Interest rates should be kept on hold for a sustained period due to “persistent” inflation, said Bank of England interest rate-setter Catherine Mann.
“I prefer a longer hold . . . and make a bigger cut when you do to make it very clear that this is not in response to the financial markets or other things,” said the external Monetary Policy Committee member at a Bloomberg event.
Her comments come after the Bank’s nine-strong Monetary Policy Committee voted 7–2 earlier this month to maintain Bank rate at 4%, with two external doves, Swati Dhingra and Alan Taylor, pressing to cut the interest rate by a quarter point to 3.75%.
Mann said there were “a range of views on the prospects for activity and the prospects for inflation” on the MPC.
She said: “My view is that the inflation scenario we painted earlier this year [in the Monetary Policy Committee’s August report] of a high risk of inflation persisting for longer, is now playing out.”
“Now, I am aware of the risk on the downside, and I put some weight on that, but I put much more weight on inflation persisting.”
Mann added: “I do think that policy is relatively loose, compared to the balance of inflation prospects, relative to activity. So, I voted to hold rates.”
However, yesterday, Bank of England deputy governor Sarah Breeden said she believes the current uptick in inflation, which has been partly driven by higher food costs, is a “hump” which should ease.
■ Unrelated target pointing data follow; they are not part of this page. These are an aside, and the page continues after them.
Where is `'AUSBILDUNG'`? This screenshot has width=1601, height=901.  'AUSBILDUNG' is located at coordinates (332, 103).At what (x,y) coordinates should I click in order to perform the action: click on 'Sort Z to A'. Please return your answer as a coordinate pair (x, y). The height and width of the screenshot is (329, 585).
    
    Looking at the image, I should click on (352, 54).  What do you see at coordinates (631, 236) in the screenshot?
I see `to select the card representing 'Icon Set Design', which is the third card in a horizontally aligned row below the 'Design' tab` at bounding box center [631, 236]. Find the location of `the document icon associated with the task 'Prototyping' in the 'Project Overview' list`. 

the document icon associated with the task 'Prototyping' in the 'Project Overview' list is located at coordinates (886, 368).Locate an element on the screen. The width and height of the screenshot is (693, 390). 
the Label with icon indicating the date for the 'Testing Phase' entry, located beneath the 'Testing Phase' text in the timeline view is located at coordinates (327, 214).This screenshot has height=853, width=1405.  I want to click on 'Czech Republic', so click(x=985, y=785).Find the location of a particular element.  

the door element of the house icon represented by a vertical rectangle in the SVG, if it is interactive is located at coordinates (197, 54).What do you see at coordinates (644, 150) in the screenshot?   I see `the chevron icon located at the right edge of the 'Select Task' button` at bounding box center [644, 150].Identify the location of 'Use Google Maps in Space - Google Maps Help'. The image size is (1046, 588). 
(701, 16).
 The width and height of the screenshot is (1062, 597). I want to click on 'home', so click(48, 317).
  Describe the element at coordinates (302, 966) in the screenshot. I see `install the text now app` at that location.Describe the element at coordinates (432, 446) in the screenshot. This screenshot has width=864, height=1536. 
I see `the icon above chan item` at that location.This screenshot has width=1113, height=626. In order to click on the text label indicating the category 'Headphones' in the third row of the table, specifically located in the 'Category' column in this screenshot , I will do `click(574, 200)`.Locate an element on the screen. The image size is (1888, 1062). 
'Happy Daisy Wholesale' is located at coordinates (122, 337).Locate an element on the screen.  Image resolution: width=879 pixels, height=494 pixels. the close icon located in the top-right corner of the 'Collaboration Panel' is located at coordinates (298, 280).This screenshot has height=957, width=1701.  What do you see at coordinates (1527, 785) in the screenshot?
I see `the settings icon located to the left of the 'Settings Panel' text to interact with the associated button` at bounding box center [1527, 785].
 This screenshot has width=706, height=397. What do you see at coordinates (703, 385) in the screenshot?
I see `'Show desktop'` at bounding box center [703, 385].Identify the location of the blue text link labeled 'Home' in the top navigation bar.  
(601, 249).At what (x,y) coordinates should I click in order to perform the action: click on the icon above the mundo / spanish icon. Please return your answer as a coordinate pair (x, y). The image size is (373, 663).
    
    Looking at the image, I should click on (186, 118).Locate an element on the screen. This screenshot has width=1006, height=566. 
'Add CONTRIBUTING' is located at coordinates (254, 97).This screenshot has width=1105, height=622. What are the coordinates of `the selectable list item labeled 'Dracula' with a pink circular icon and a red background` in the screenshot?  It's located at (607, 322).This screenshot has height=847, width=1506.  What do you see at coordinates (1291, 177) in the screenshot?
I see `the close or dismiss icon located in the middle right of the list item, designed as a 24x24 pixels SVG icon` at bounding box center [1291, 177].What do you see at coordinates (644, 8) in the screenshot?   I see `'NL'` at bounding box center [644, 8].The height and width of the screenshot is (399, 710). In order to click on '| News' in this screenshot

“I do not see evidence that the disinflation process is veering off track,” she said in a speech at Cardiff Business School.
“Instead, it remains my central case that the ‘hump’ will prove just a bump in the road.”
The Bank expects that the cost of living, currently at 3.8%, will hit 4% this month, before falling back to its 2% target by mid-2027.
But in August, the central bank set out a potential scenario where a combination of weak productivity growth and fast-rising wages led to more lasting inflationary pressure than in its main forecast.
Markets do not expect a further base rate cut this year.